Para aqueles que nunca o leram, Proust desperta veludos de desconfiança e um imaginário que corresponde a muito pouco do que edificou em sua obra “Em busca do tempo perdido”. Mas fama e glória também propiciam o canto do galo do ditado popular: ouve-se, mas não se sabe onde. De resto, o título do seu imenso livro (o mais longo romance já escrito) presta-se a equívocos e a vulgares trocadilhos. Além disso, convenhamos, são pouco atraentes os títulos dos sete volumes nele reunidos. São simples e muito genéricos. Que caminho é esse de Swann? Quem é Swann? E “A prisioneira”? E “A fugitiva”? E “O caminho de Guermantes”, onde nos leva? E por que de repente, no meio da obra, esse bíblico “Sodoma e Gomorra”? E por que “o tempo [é] reencontrado”? Sem falar no volume consagrado pelo Prêmio Goncourt de 1919: “À sombra das raparigas em flor”, cujo título foi sugerido por um jovem amigo seu. Título que o próprio Proust julgava, com razão, um tanto sentimentaloide.
Nosso escritor também acalentou chamar todo o romance ou o último volume de “A adoração perpétua”. Não é preciso recorrer a grandes especialistas para ver nesse título o pendor místico do agnóstico Marcel Proust! Não por acaso, há quem já tenha encontrado na “Busca” uma espécie de ascese espiritual, leitura que não deixa de ser pertinente e sedutora. Por sua vez, “As intermitências do coração”, título significativo para a compreensão de Proust, também foi pensado para ser aplicado a um dos volumes, mas virou uma parte de “No caminho de Swann”. Enfim, com ou sem bons títulos, o escritor semeia surpresas e cria marcos e referências que muitas vezes são invisíveis ou ilegíveis à primeira leitura. Para repetirmos André Gide, a obra proustiana é como uma floresta encantada onde apreciamos nos perder…

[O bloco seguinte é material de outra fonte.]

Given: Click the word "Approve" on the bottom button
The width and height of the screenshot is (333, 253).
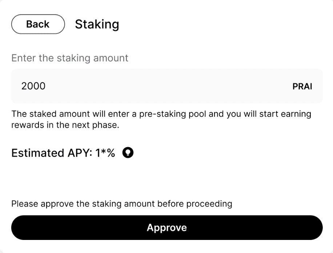Looking at the screenshot, I should (x=167, y=228).
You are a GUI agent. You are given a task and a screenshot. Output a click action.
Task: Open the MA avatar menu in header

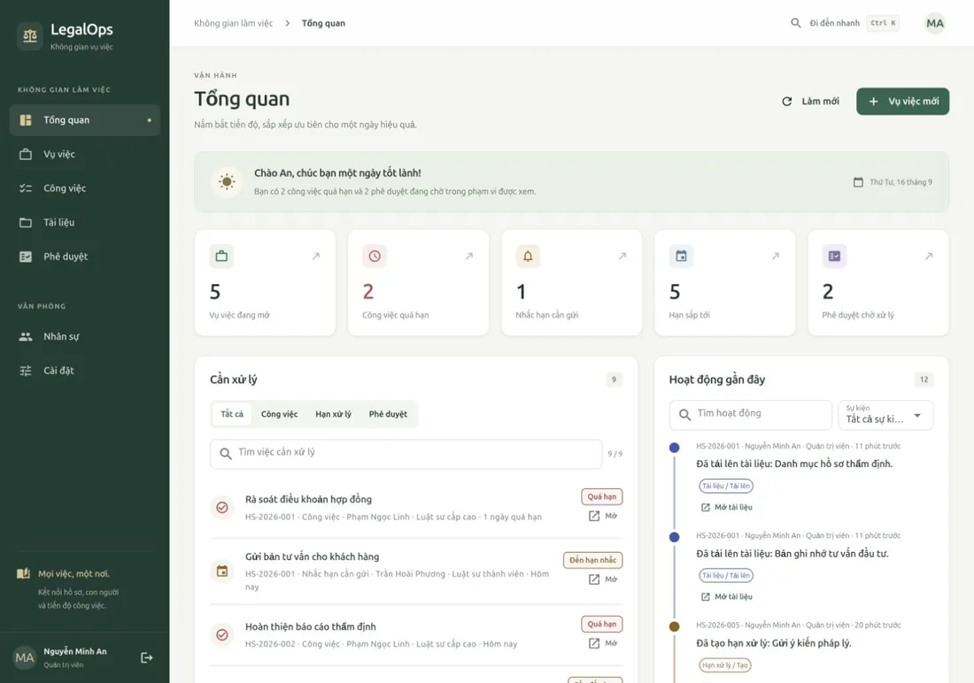coord(935,24)
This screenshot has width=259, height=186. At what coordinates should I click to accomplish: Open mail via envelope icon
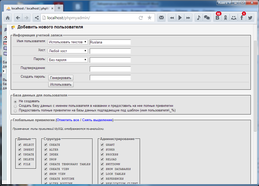pos(161,18)
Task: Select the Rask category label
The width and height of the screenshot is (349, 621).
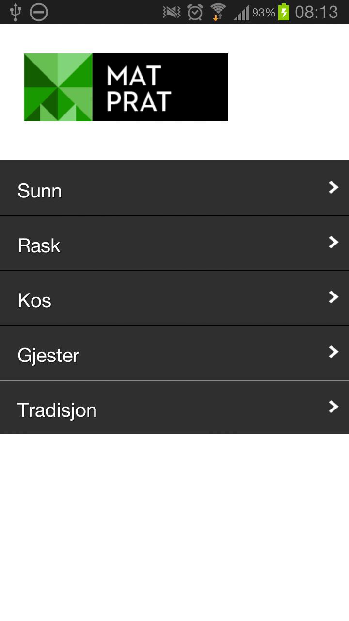Action: click(x=39, y=245)
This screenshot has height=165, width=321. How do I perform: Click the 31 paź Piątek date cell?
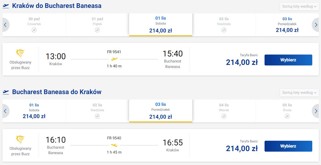[x=97, y=25]
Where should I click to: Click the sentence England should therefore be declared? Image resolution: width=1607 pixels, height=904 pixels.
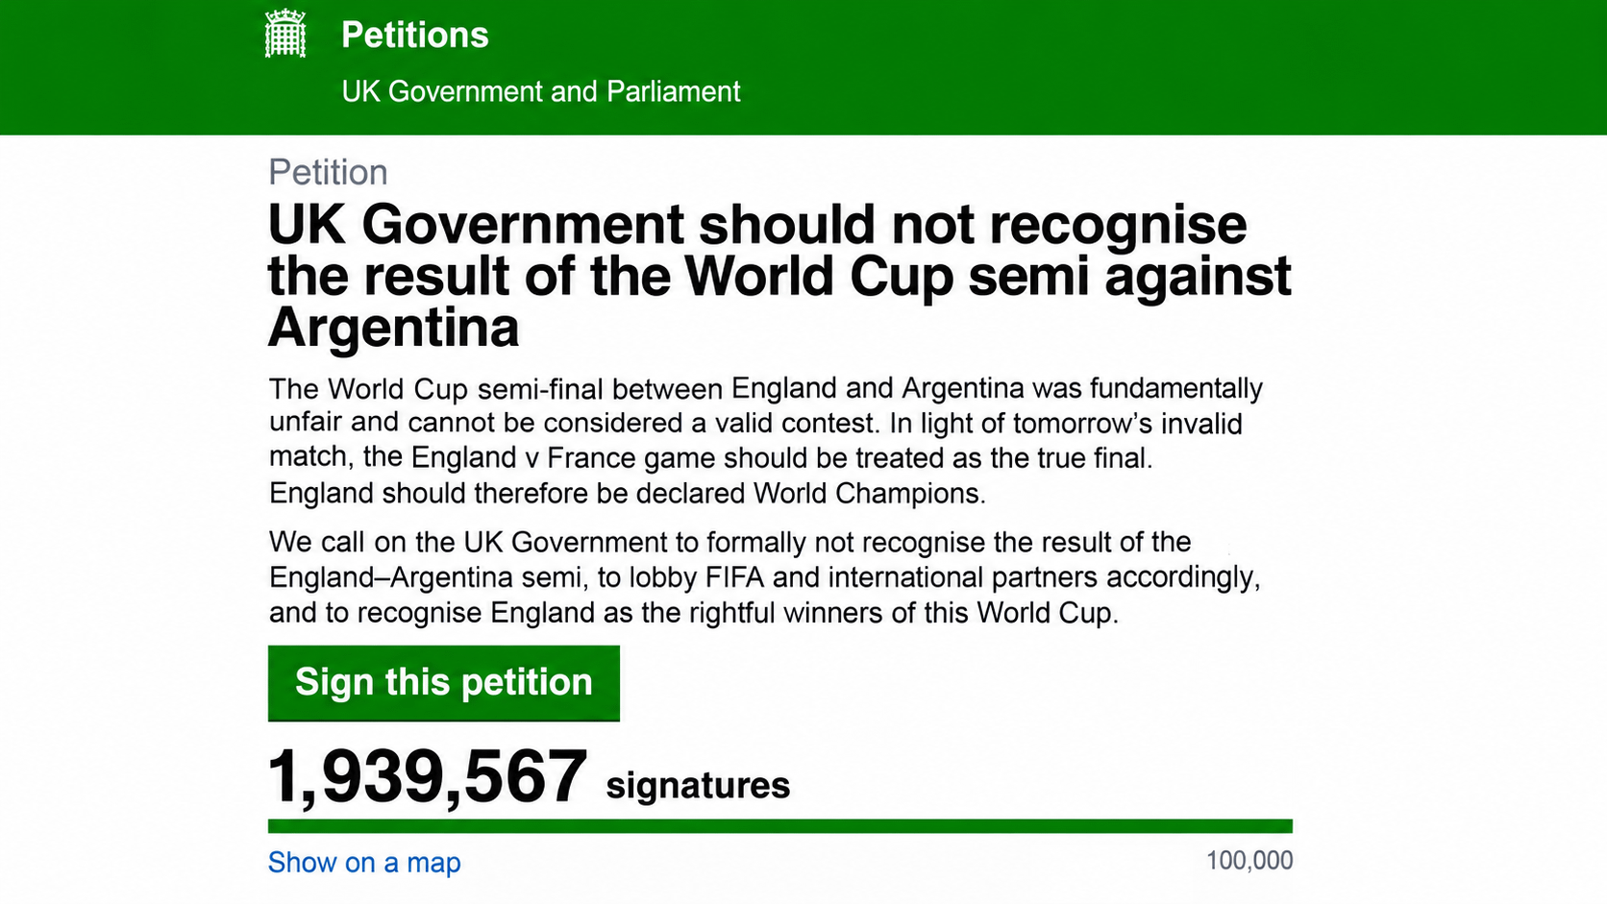coord(628,494)
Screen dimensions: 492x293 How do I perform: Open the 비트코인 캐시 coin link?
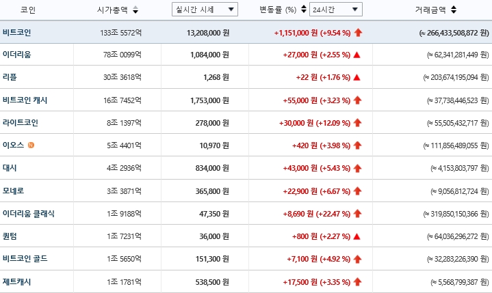click(x=25, y=100)
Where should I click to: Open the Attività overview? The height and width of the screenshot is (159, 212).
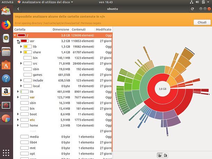tap(6, 2)
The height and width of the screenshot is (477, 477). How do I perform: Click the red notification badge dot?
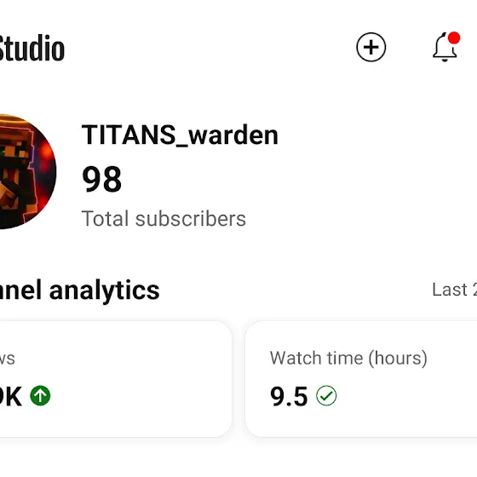click(x=454, y=38)
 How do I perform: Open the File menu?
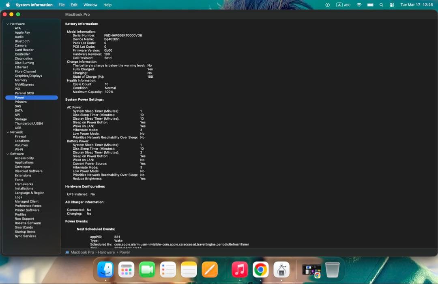click(x=61, y=5)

O fato é que esses títulos simples e até simplórios embaçaram, por assim dizer, o desejo de Proust de legar aos leitores um único maciço verbal. Tudo indica que hesitou muito até chegar aos nomes e divisões que permaneceram. Quanto ao nome “Em busca do tempo perdido”, a grande proustiana brasileira Leda Tenório da Motta defende, em seu livro “Proust, a violência sutil do riso”, que esse título vem de um dos escritores favoritos de Proust: o crítico de arte e esteta britânico John Ruskin. “Trata-se, diz ela, de um autor que, entre muitas outras contribuições fundamentais à obra máxima de Proust, lhe sugere seu próprio título. É de um livro de Ruskin de 1900 chamado ‘Praeterita’ — ‘Coisas passadas’ — que Proust retira nada menos que a ideia de escrever ou subscrever o movimento geral do seu romance sob uma busca do tempo perdido”. De Ruskin, o gênio francês foi leitor, tradutor e, nas palavras de Leda, “incansável divulgador”. Do britânico, segundo vários analistas, também teria vindo muito do estilo proustiano.
Como quer que seja, muito embora uma história editorial longa e complicada, “Em busca do tempo perdido” impôs-se à posteridade e, ao longo de quase um século, vem fascinando gerações de críticos e leitores ao redor do mundo. Digo “quase um século”, porque só a partir de 1928 é que a obra passou a ser editada por completo. Por suas singularidades existenciais, pela filogênese de sua criação, pela monumentalidade de seu maciço literário, Proust, após cem anos seu falecimento, conta com uma fortuna crítica que não para de crescer. Muito mais que seus contemporâneos, somos nós que temos um instrumental crítico para dele extrair e aproveitar todas as múltiplas faces e interfaces de sua arte. Por isso, podemos dizer, um tanto filosoficamente, como seu grande especialista Jean-Yves Tadié: “Escrevemos sobre ele porque ele escreveu sobre nós”.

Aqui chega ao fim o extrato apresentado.